* **Data in this exercise**:
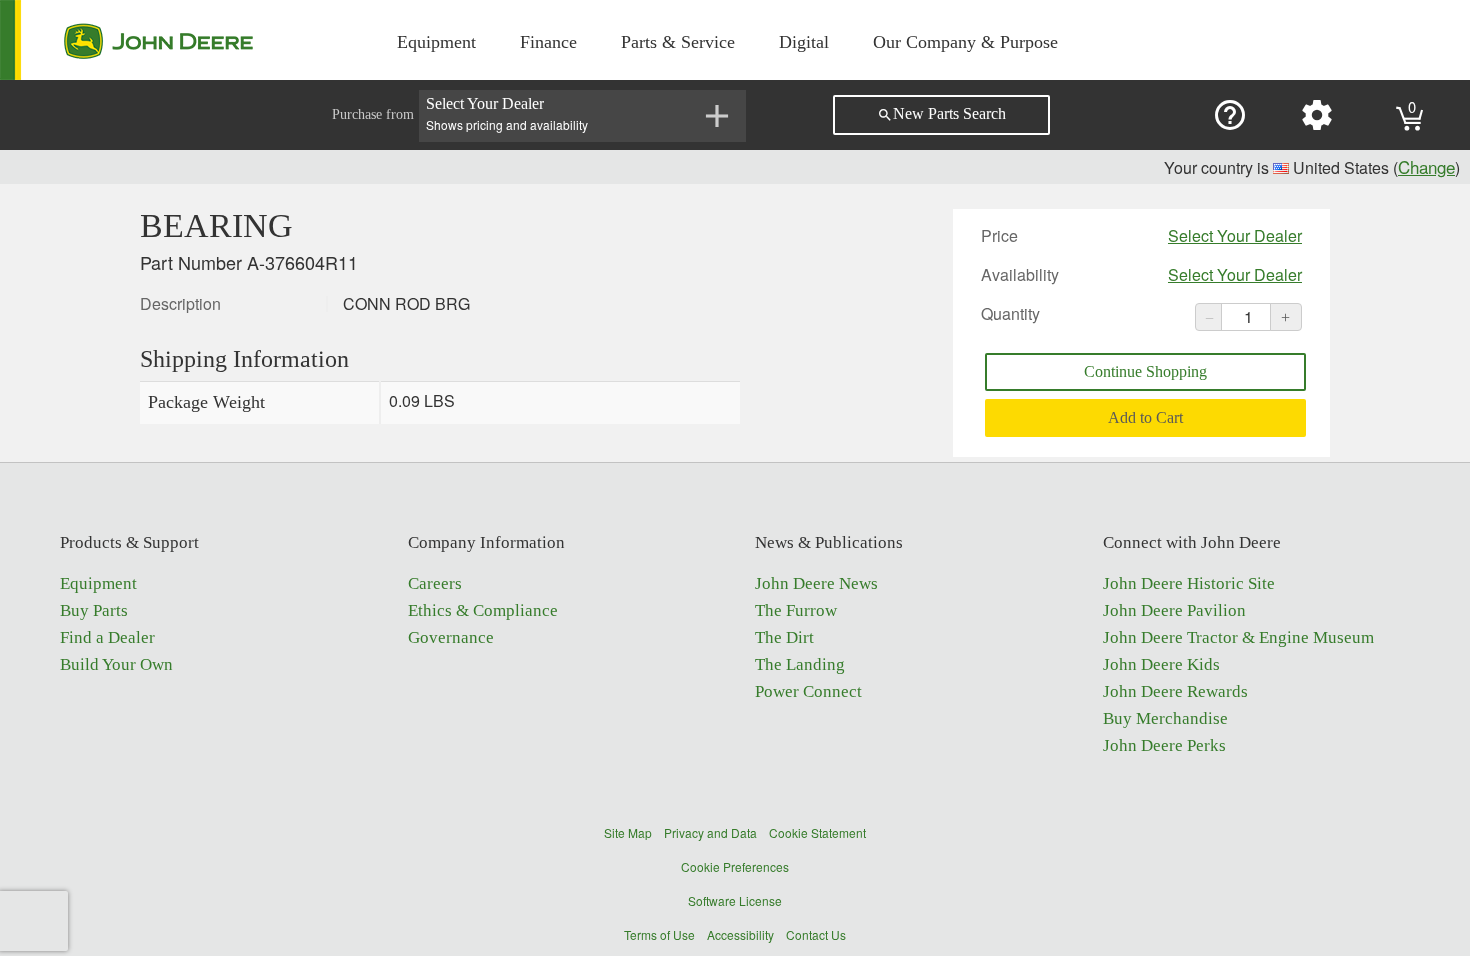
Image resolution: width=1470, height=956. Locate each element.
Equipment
* * *
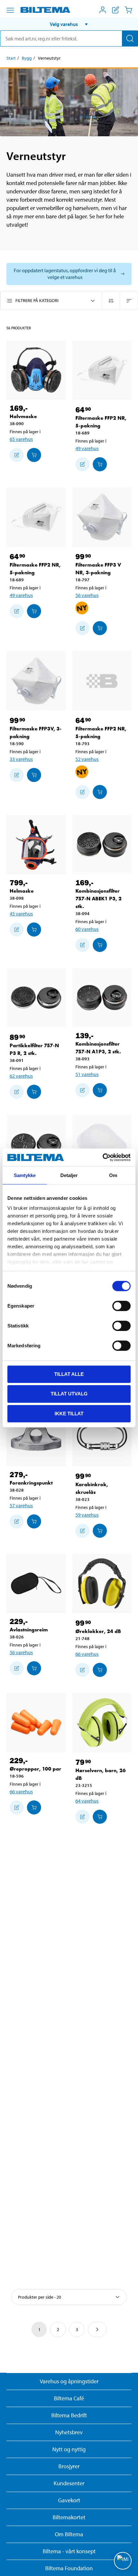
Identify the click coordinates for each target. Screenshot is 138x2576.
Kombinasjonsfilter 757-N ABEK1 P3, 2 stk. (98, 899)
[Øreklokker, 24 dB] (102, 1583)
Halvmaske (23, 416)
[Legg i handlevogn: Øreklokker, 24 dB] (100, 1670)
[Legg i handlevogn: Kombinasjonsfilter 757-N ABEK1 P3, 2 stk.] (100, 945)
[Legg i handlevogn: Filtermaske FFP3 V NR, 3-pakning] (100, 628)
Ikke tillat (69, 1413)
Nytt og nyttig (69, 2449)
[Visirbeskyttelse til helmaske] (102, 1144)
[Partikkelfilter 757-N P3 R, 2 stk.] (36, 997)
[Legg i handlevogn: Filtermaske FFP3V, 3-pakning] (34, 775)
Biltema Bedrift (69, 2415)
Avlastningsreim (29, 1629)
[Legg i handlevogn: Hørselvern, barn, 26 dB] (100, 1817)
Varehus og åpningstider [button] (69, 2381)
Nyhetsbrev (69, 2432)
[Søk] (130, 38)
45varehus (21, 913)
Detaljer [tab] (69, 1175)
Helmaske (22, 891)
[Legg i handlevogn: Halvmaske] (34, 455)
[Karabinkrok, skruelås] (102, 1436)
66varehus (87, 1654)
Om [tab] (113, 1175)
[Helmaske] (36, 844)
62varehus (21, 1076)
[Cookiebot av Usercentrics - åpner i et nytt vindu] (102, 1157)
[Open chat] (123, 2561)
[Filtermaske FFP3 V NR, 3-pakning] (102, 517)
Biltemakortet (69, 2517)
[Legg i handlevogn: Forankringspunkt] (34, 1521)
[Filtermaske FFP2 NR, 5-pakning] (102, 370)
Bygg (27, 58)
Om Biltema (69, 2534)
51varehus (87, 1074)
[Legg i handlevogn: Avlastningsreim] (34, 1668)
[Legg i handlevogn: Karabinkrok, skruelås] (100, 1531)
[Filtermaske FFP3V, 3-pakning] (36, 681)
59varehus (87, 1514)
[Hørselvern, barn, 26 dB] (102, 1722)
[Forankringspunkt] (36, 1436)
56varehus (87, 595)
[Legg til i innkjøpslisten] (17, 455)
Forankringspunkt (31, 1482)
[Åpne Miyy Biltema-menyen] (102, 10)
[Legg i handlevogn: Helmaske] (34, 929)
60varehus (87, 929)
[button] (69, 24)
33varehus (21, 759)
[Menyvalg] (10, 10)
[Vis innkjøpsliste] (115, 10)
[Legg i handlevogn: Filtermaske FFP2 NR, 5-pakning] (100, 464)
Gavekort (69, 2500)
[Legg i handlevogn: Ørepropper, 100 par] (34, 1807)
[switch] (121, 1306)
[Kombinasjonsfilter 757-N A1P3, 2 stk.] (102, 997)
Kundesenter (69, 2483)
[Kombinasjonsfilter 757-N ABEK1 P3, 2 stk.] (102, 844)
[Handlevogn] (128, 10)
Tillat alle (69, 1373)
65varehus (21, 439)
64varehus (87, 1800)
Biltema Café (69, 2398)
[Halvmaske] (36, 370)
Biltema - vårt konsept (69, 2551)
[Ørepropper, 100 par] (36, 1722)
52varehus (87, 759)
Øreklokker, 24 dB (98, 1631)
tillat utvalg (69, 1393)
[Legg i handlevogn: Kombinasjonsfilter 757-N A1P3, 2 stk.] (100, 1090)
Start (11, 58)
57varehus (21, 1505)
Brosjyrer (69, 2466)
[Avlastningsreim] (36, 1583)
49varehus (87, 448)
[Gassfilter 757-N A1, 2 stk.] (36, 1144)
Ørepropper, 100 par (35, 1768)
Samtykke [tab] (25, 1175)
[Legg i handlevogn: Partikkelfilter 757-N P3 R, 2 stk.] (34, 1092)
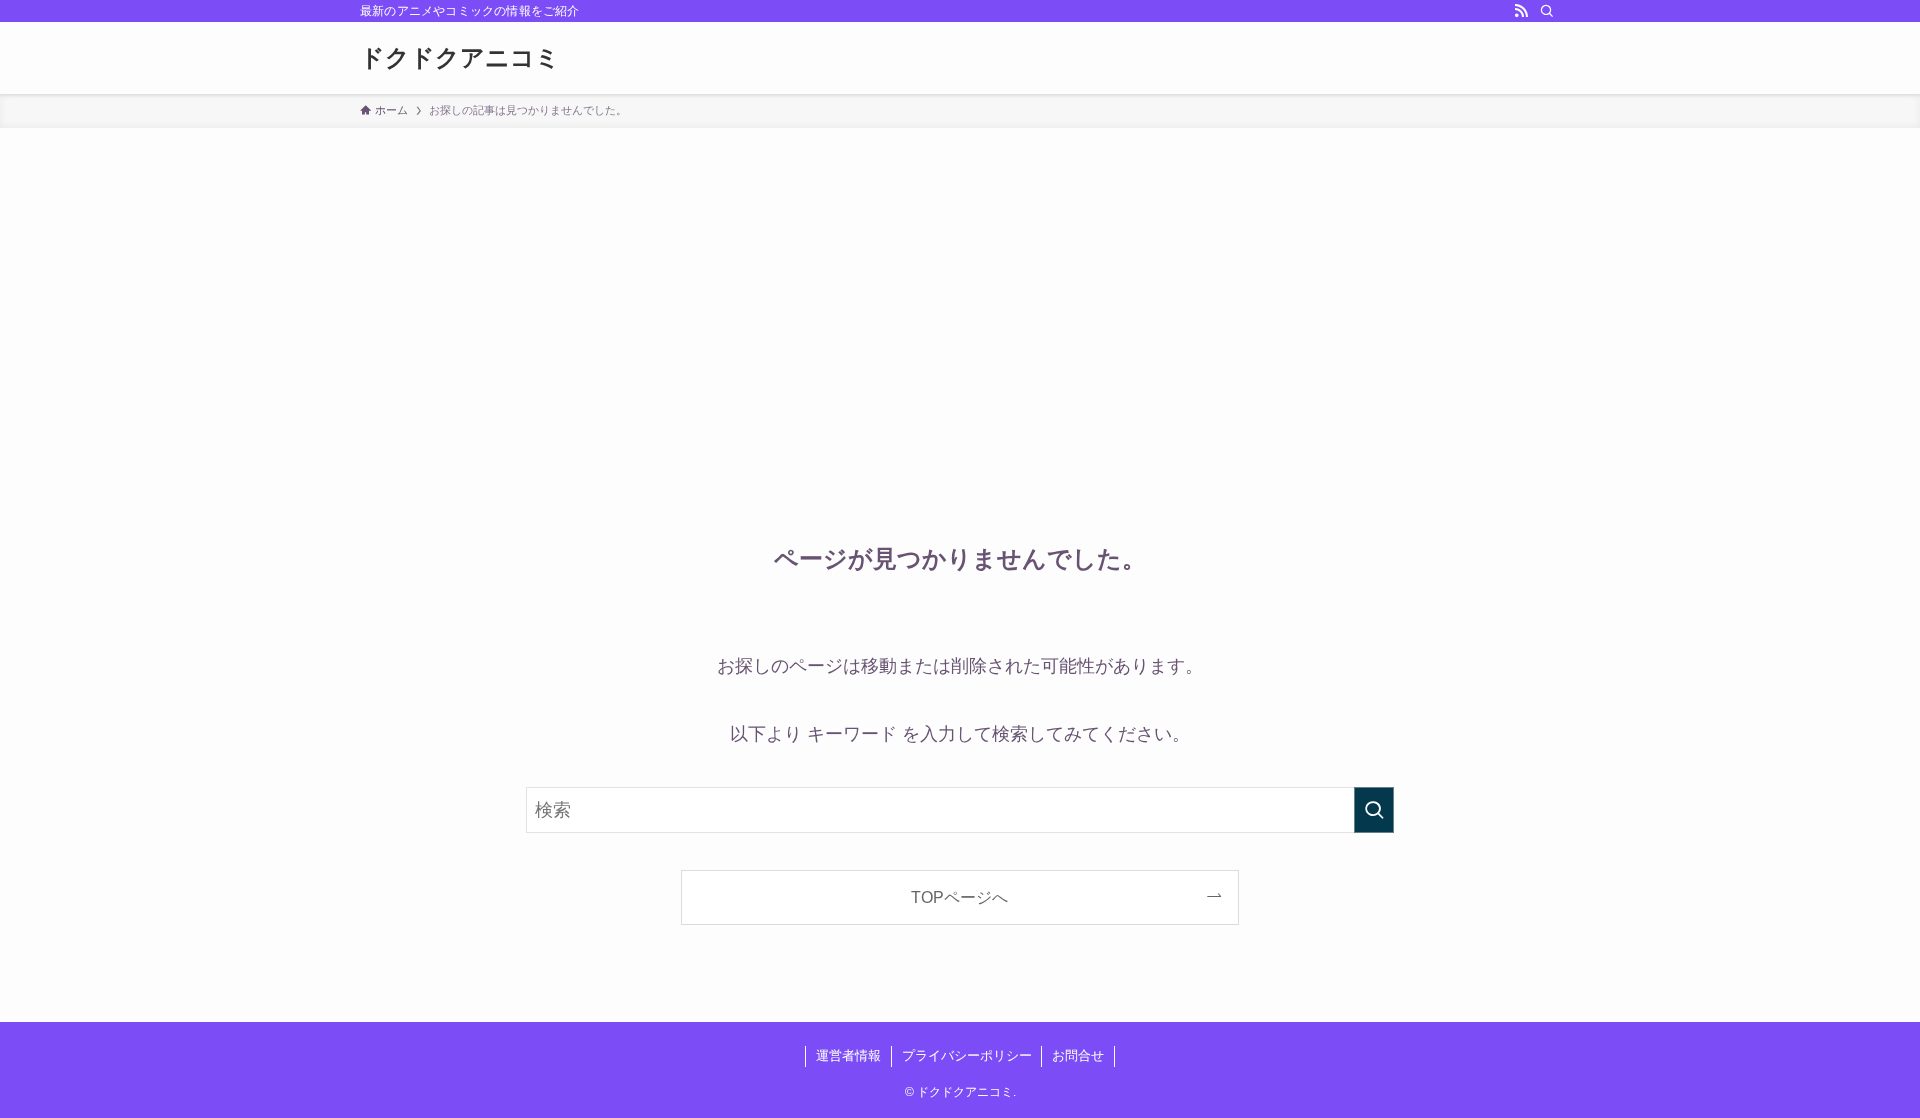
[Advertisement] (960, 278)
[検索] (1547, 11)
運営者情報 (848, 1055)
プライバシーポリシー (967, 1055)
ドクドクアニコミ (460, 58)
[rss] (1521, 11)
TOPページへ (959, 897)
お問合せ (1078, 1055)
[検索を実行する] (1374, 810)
==
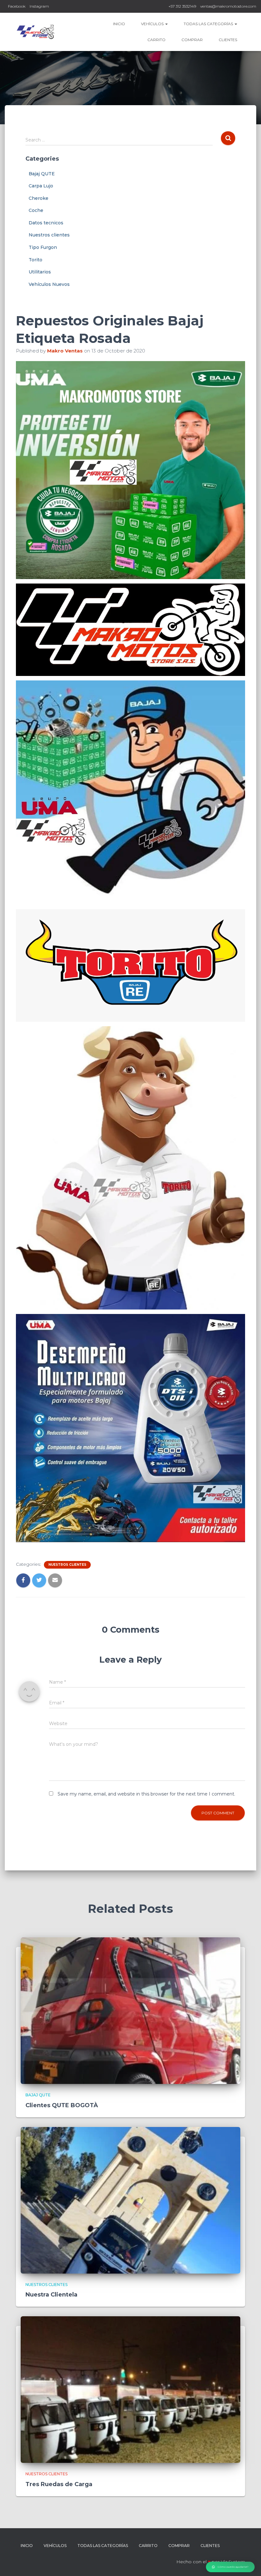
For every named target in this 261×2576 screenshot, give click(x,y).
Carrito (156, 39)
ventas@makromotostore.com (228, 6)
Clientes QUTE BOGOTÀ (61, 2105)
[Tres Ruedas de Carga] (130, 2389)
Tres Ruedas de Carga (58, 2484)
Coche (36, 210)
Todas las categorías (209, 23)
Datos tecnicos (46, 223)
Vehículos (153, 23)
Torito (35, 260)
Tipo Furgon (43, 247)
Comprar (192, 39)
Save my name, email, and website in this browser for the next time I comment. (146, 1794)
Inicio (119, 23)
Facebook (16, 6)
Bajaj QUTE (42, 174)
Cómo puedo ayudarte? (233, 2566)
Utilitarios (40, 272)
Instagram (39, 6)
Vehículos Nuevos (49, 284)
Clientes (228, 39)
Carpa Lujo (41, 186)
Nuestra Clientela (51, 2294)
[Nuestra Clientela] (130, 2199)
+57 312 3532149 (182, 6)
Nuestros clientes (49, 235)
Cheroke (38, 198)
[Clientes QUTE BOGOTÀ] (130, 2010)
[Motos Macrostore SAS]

* **What is required**:
Take the lines above from the one containing "60varehus (87, 929)" down to the one containing "Kundesenter (69, 2483)", and transcribe them exactly, both ends included.

* **Task response**:
60varehus (87, 929)
[button] (69, 24)
33varehus (21, 759)
[Menyvalg] (10, 10)
[Vis innkjøpsliste] (115, 10)
[Legg i handlevogn: Filtermaske FFP2 NR, 5-pakning] (100, 464)
Gavekort (69, 2500)
[Legg i handlevogn: Ørepropper, 100 par] (34, 1807)
[switch] (121, 1306)
[Kombinasjonsfilter 757-N A1P3, 2 stk.] (102, 997)
Kundesenter (69, 2483)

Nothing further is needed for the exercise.